Search the records for the string "computer" and copy every line where it turns up.

Segment Start: INPUT FOR THIS TASK

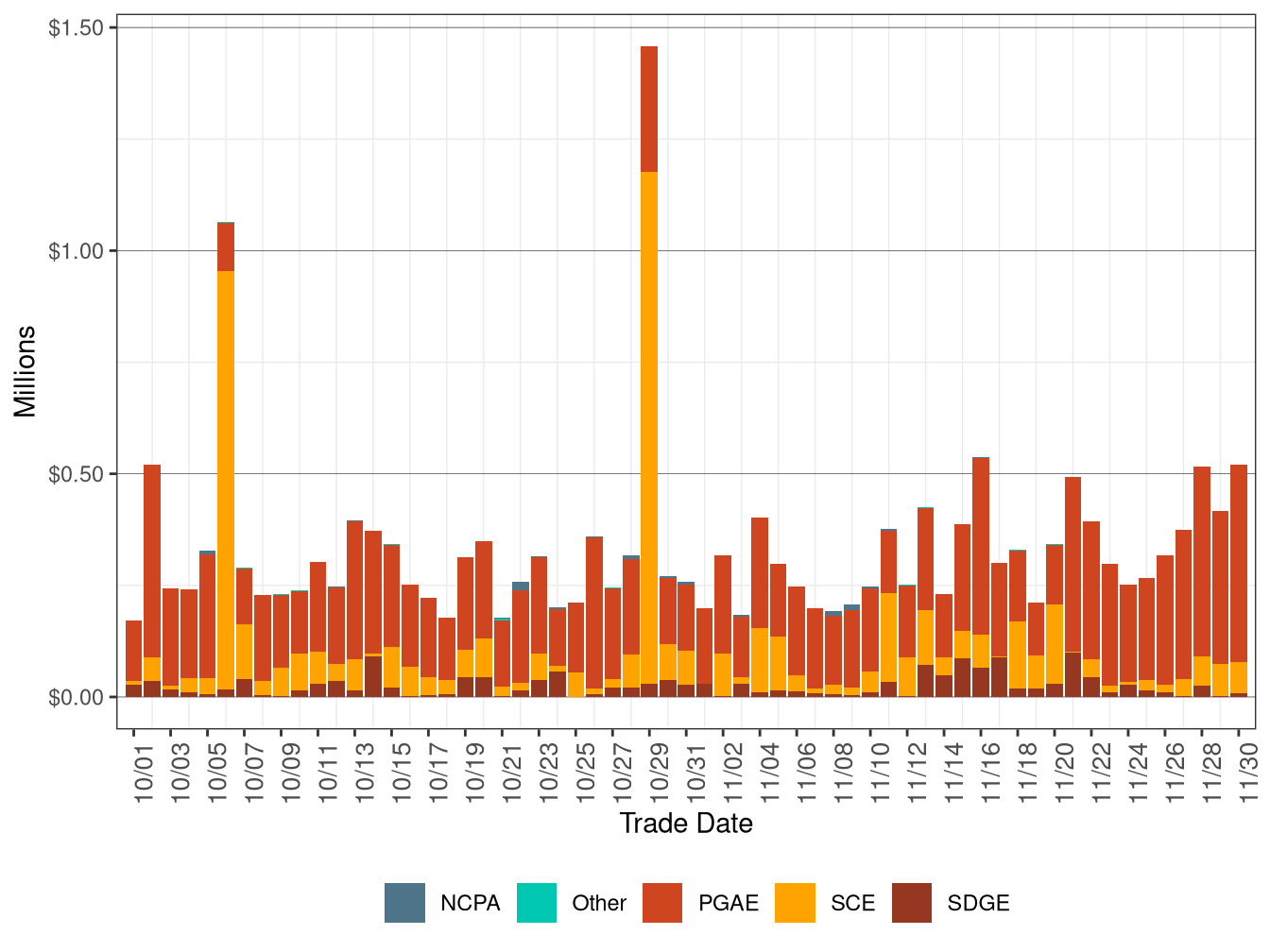Click the NCPA label in the legend
This screenshot has width=1270, height=952.
pos(469,903)
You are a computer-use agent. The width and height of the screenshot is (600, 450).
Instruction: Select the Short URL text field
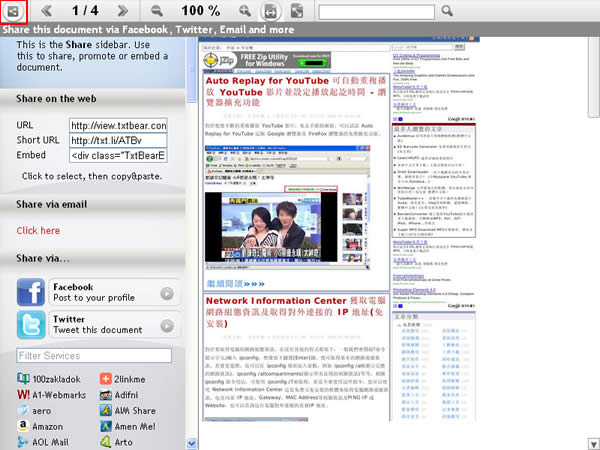[118, 141]
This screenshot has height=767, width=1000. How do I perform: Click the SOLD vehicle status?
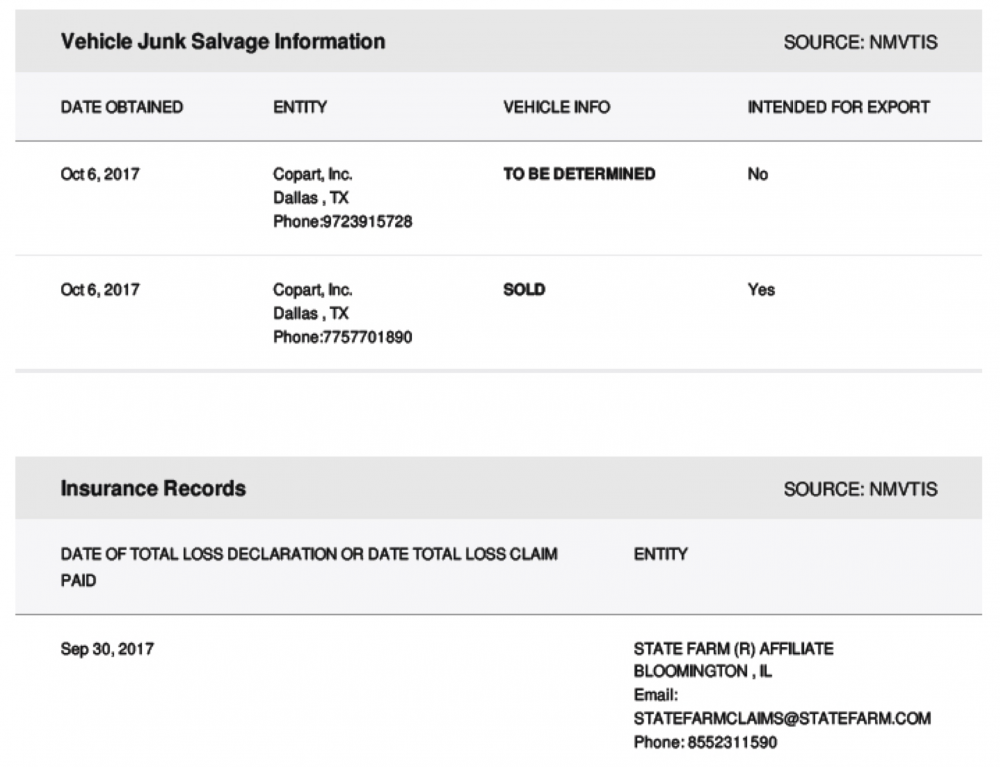pos(524,289)
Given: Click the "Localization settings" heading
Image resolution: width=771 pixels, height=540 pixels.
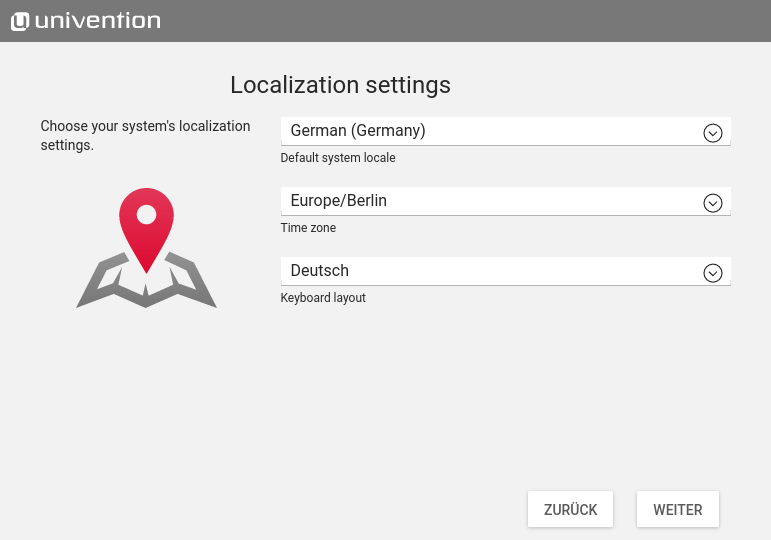Looking at the screenshot, I should coord(340,85).
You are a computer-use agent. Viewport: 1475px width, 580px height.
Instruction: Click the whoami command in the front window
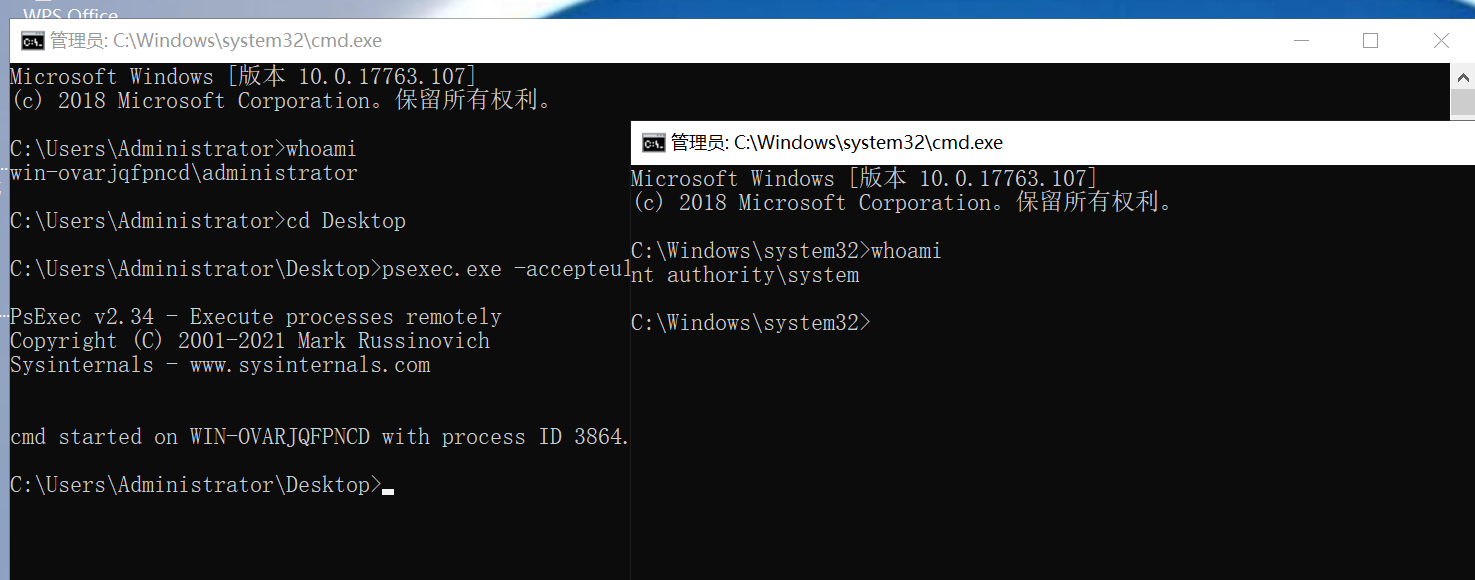pos(906,251)
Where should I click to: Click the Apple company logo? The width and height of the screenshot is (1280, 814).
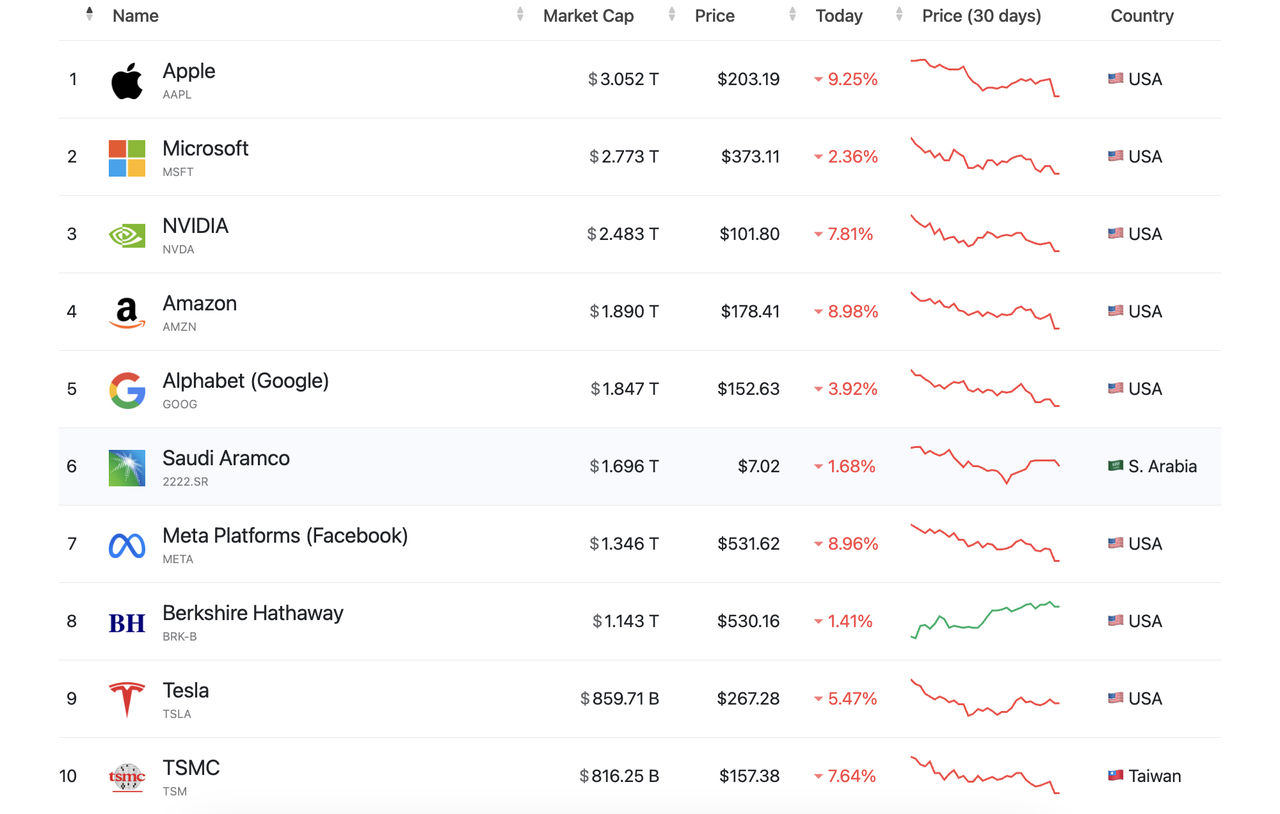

Segment End: INPUT FOR THIS TASK

■ **RESULT OF THE EXERCISE**
You are a computer-use agent. The width and height of the screenshot is (600, 450).
You are a computer-use agent. Viewport: 1475px width, 580px height.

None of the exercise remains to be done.